Nell’immediato l’intervento non aveva presentato complicanze, né anomalie.
Due giorni dopo, il Sig. L. B. lamentava dolore addominale diffuso,
con addome lievemente disteso. Si somministrava terapia farmacologica per la gestione
del dolore. Nelle ore successive il paziente non migliorava e continuava ad essere agitato,
lamentando dolore toracico.
Intorno alle 20:00, veniva effettuato un elettrocardiogramma. Il referto denotava una
sofferenza miocardica. Inoltre, le analisi del sangue effettuate nel corso della stessa
giornata, mostravano alcuni valori ematochimici non nella norma.
La mattina del giorno successivo, alle 7:55, veniva dichiarato il decesso del Sig. L. B.
Il riscontro autoptico confermava la causa del decesso: uno scompenso di cuore con
edema polmonare terminale.
La perizia dello specialista di parte dello Studio Legale Sgromo e i consulenti tecnici di
ufficio nominati dal tribunale di Roma, hanno evidenziato gravi imprudenze da parte del
personale sanitario che aveva in cura il Sig. L. B. Il dolore da lui lamentato per tutta la
notte, è stato sottovalutato e non trattato con l’importanza che meritava.
L’edema polmonare, infatti, non fu diagnosticato per incompletezza delle indagini cliniche
e strumentali effettuate sul paziente. Questo si sarebbe dovuto gestire consultando prima
di tutto un cardiologo, in un ambiente idoneo a queste evenienze, con un monitoraggio
continuo di eventuali aritmie o acuzie di scompenso, e con la somministrazione della
terapia prevista dalle attuali linee guida.
Lo Studio Legale Sgromo ha attivato un ricorso ai sensi dell’art. 696 bis c.p.c. contro la
struttura sanitaria del Policlinico Tor Vergata di Roma, che si è concluso con un accordo
transattivo per un importo di 550.000€ a favore degli eredi del Sig. L. B.

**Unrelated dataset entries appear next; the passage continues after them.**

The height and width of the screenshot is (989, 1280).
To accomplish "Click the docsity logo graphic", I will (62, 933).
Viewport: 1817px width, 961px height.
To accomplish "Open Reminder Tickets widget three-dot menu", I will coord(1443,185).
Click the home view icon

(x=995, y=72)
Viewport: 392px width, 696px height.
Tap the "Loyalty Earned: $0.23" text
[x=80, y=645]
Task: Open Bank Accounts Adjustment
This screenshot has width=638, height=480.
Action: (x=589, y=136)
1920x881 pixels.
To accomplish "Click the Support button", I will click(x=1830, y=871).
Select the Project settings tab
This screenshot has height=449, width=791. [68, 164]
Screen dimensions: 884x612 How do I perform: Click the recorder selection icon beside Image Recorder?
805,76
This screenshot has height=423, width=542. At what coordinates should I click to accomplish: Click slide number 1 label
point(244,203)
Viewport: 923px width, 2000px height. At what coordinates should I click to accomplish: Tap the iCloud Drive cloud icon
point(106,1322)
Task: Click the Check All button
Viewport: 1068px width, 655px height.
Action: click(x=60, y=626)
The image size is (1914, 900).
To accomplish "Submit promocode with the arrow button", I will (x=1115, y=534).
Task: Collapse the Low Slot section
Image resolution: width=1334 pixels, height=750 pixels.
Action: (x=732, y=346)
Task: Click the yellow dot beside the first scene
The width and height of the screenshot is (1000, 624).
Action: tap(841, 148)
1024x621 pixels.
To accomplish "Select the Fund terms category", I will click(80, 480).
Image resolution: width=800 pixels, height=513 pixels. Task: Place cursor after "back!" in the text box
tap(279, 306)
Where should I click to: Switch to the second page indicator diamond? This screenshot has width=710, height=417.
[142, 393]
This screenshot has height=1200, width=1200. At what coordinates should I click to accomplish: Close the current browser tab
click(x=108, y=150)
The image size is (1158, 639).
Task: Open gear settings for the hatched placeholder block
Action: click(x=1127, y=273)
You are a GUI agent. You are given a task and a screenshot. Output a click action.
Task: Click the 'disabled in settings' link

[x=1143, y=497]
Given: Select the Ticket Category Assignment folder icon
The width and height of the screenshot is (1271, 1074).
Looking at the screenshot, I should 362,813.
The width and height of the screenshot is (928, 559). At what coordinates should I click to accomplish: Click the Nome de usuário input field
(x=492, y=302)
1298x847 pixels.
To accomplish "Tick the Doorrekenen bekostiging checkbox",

Caso MIS. Tribunale di Albano
Accaduto presso: Presidio Ospedaliero San Giuseppe di Marino- ASL ROMA H.
Il caso riguarda il parto della sig.ra C. che alla 40^ settimana e 5 gg di gestazione, a causa dell'insorgenza di sintomatologia caratterizzata da contrazioni uterine e perdite ematiche, si recava presso il P.S. dell'Ospedale di Marino.
All'ingresso in P.S. i sanitari procedevano al ricovero, con diagnosi di gravidanza a termine e la trasferivano presso il reparto di ginecologia e ostetricia del medesimo nosocomio.
In seguito alla rottura delle membrane, veniva avviato monitoraggio mediante CTG, che evidenziava sofferenza fetale. La paziente veniva, dunque, condotta in sala parto e si procedeva a parto spontaneo.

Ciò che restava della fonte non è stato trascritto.